HPV can interfere with cell growth, apoptosis and differentiation, which also affects the host’s antiviral/ tumor immune response. Previous studies reported that HPV16 affects the innate immune response by down-regulating the expression of interferon response genes, which will affect the subsequent activation of adaptive immune response[15]. Lymphocyte-mediated cytotoxicity involving cytotoxic T lymphocytes is the most effective mechanism to control and eliminate viral infections. Compared with normal cervical tissues, higher levels of HPV16 and IL-9R expression are observed in cervical cancer tissues. According to reports, the anti-tumor effect of IL-9 is a result of the up-regulation of immune suppression mediated by Regulatory T cells (Treg) and mast cells. Previous reports indicate that IL-9 and Interleukin-21 (IL-21) are the hallmark cytokines of Th9, which play an important role in preventing and inhibiting the development of various cancers. To study the potential role of Th9 in the pathogenesis of cervical cancer, we tested the effect of overexpression and inhibition of its hallmark cytokine IL-9 on cervical cell apoptosis and proliferation. It is found that the overexpression of IL-9, a Th9 hallmark cytokine, can inhibit the proliferation, movement, migration and invasion of cervical cells.

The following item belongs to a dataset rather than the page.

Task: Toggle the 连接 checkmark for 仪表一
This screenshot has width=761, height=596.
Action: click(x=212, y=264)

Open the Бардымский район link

EMT is a process in which epithelial cells undergo a mesenchymal phenotype transition, which is characterized by E-cadherin function loss via activation of one or more factors (for example, N-cadherin, Snail Family Transcriptional Repressor 1 (SNAIL), Snail Family Transcriptional Repressor 2 (SLUG), Zinc Finger E-Box-Binding Homeobox (ZEB) and Twist- Related Protein (TWIST))[16,17]. Cancer cells receiving EMT have increased migration ability and invasiveness, which causes primary tumor cell metastasis and forms systemic secondary tumors[18]. To enable effective immunotherapy, the markers that expose the tumor to immune surveillance must increase expression. Our results show that when IL-9 is overexpressed, the observed expression of N-cadherin and vimentin in HPV cervical cell lines is down-regulated, while the expression of E-cadherin is up-regulated, indicating that Th9 exhibits immunosuppressive activity. Therefore, these cells can examine the evasion mechanism by which tumor cells evades immune surveillance. Therefore, our research shows that Th9 contributes to anti-tumor immune response with the help of multiple mechanisms.

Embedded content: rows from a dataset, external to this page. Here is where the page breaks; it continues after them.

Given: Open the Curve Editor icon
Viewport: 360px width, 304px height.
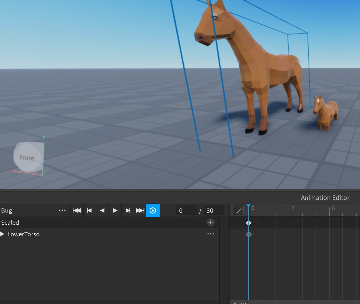Looking at the screenshot, I should [x=239, y=210].
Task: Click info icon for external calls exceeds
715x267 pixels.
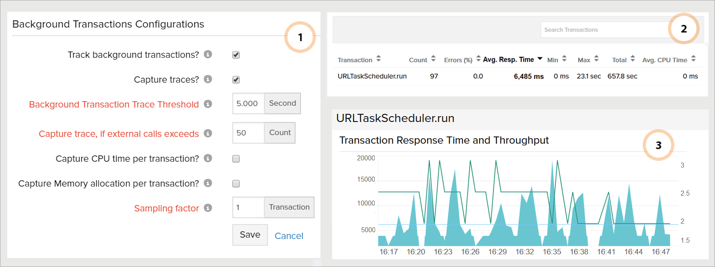Action: coord(208,133)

The activation of T lymphocytes requires two signals, namely T cell receptor recognition peptide (represented by the major histocompatibility complex molecule on APC) and the second signal provided by costimulatory molecules[19]. The balance between positive and negative signals is crucial in maximizing the ability of adaptive immune response to defend the host and/ or maintain self-tolerance. One of the previously identified T lymphocyte inhibitory molecules is PD-L1. PD-L1 on APC binds to the receptor PD-1 on activated T lymphocytes, resulting in inhibition of T lymphocyte activity. The abnormally high expression of PD-L1 is common in various tumor tissues, which is related to tumor progression. Studies have shown that during chronic viral infection and cancer, PD-1 expressed on the surface of T cell membranes encounters PD-L1 on infected or tumor cells, which is related to the failure of virus-specific Cluster of Differentiation 8 (CD8+) T cells[20]. The results of this study indicate that IL-9 transfection group can reduce the expression of PD-L1 and PD-1 mRNA, while IL-9 inhibition group increases the expression of PD-L1 and PD-1 mRNA. This suggests that Th9 cytokines may promote lymphocyte proliferation and cytotoxic activity by down-regulating PD-L1 and PD-1, thereby inhibiting immune escape of tumor cells.

To conclude, we found that IL-9R is overexpressed in cervical cancer cells to mediate the IL-9 anti-tumor immune response secreted by Th9 cells. These cytokines can limit tumor proliferation, movement, migration and invasion, and induce the up-regulation of E-cadherin expression in cervical cells, inhibit the expression of PD-L1 and PD-1, thereby expressing tumor antigens and unable to escape immunoassay. Therefore, this study helps us to better understand the role of the newly discovered Th9 cells in cervical cancer and their future use as potential therapeutic targets for patients with cervical cancer.

Conflict of interests:

The authors declared no conflict of interest.